## AIM OF THE EXERCISE
Among the entries below, find the line with "Task: Click the paragraph" and the line with "Screen dimensions: 704x542". Return exactly those lines and every line between them, but no pictures.

## THE DATA

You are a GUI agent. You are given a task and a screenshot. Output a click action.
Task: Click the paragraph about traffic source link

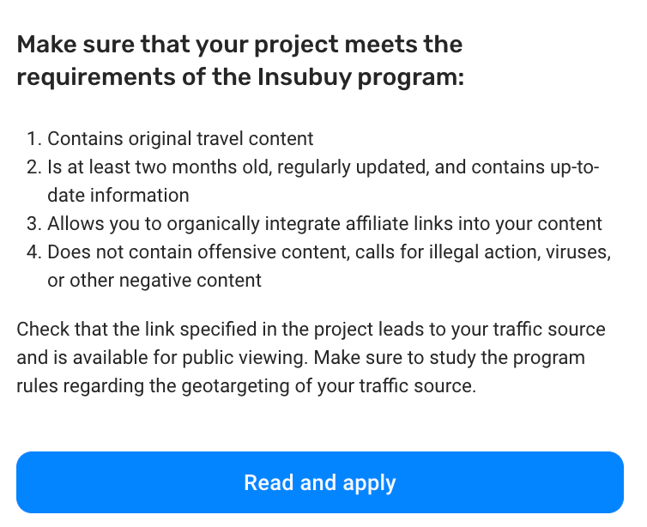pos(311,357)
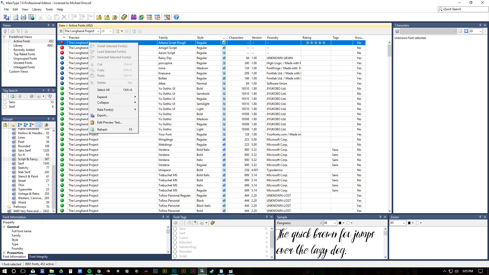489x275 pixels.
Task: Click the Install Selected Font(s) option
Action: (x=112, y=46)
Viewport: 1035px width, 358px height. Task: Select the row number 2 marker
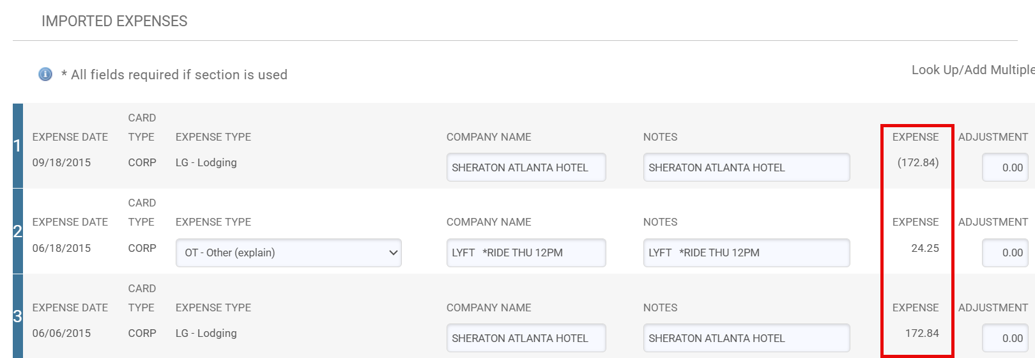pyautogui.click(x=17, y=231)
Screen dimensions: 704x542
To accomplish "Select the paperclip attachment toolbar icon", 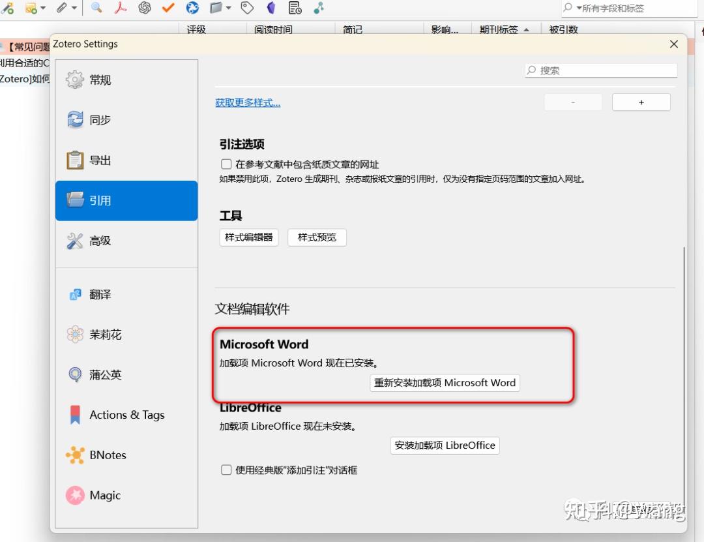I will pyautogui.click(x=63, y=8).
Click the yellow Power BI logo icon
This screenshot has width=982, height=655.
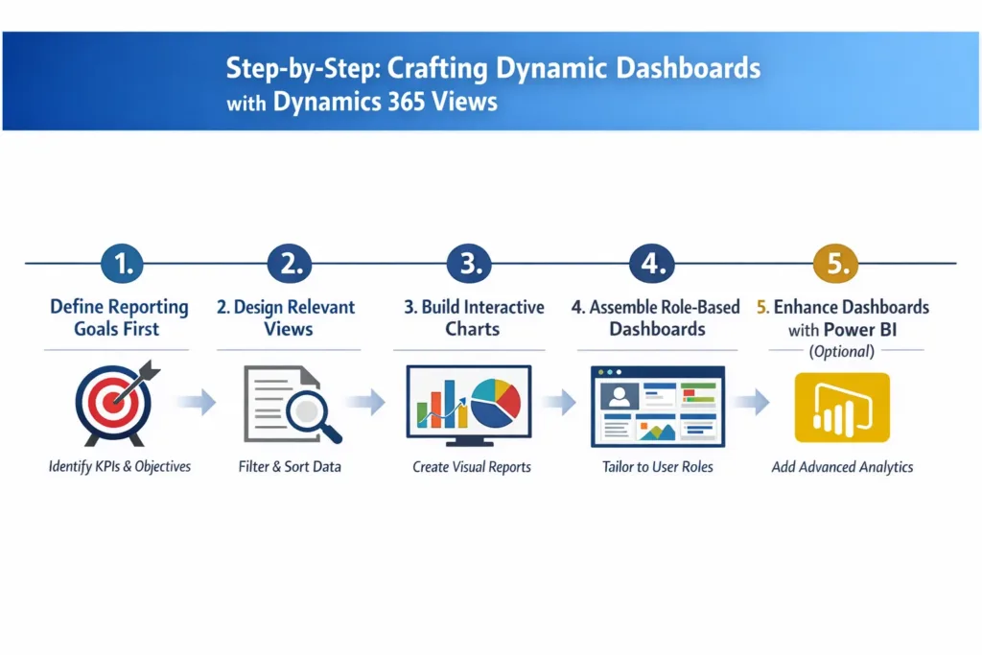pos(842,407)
...
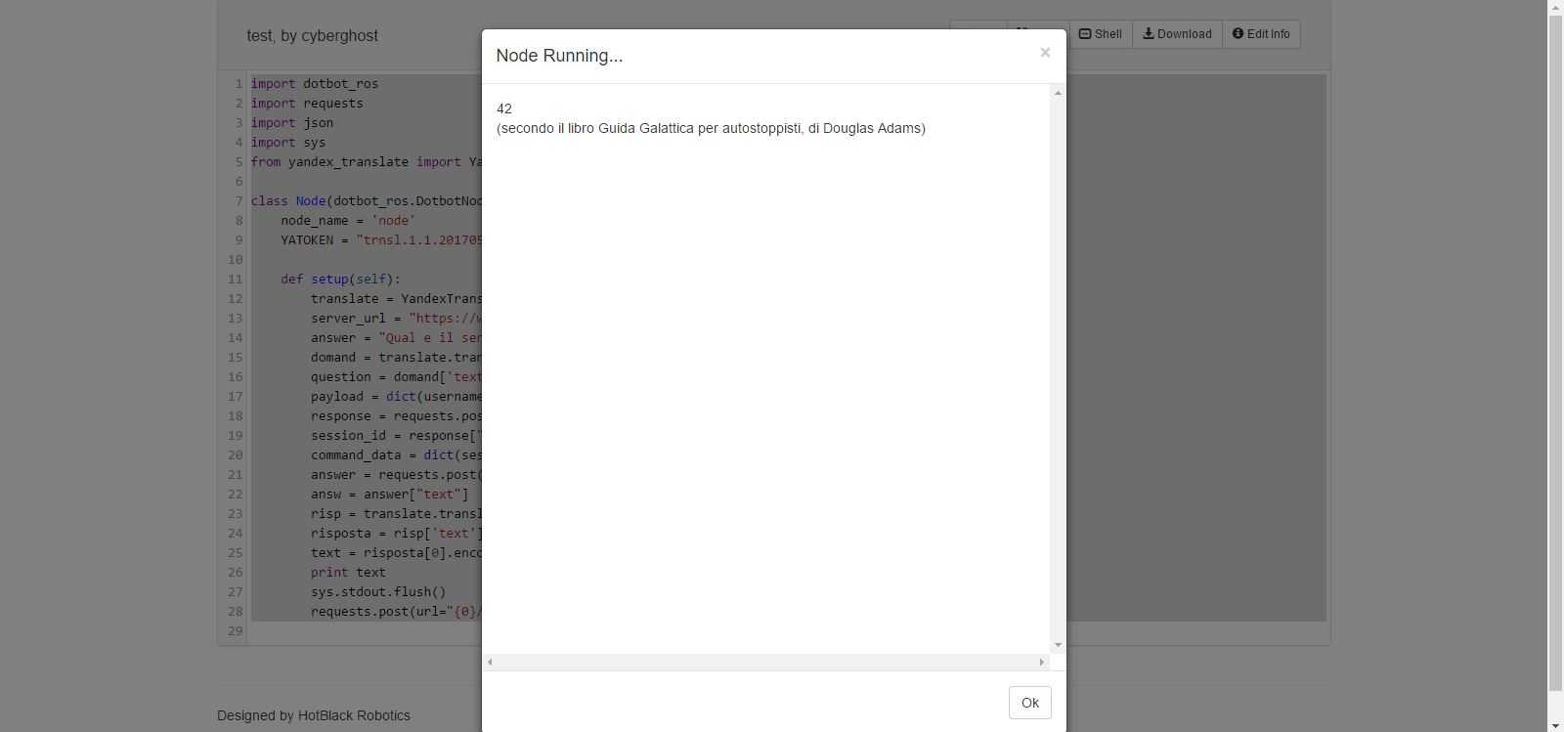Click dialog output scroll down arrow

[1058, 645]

## ANSWER BOX
Task: Click the paragraph about traffic source link

pos(311,357)
489x275 pixels.
Task: Click the Install Selected Font(s) option
Action: (x=112, y=46)
Viewport: 1035px width, 358px height. Task: Select the row number 2 marker
pyautogui.click(x=17, y=231)
Screen dimensions: 704x542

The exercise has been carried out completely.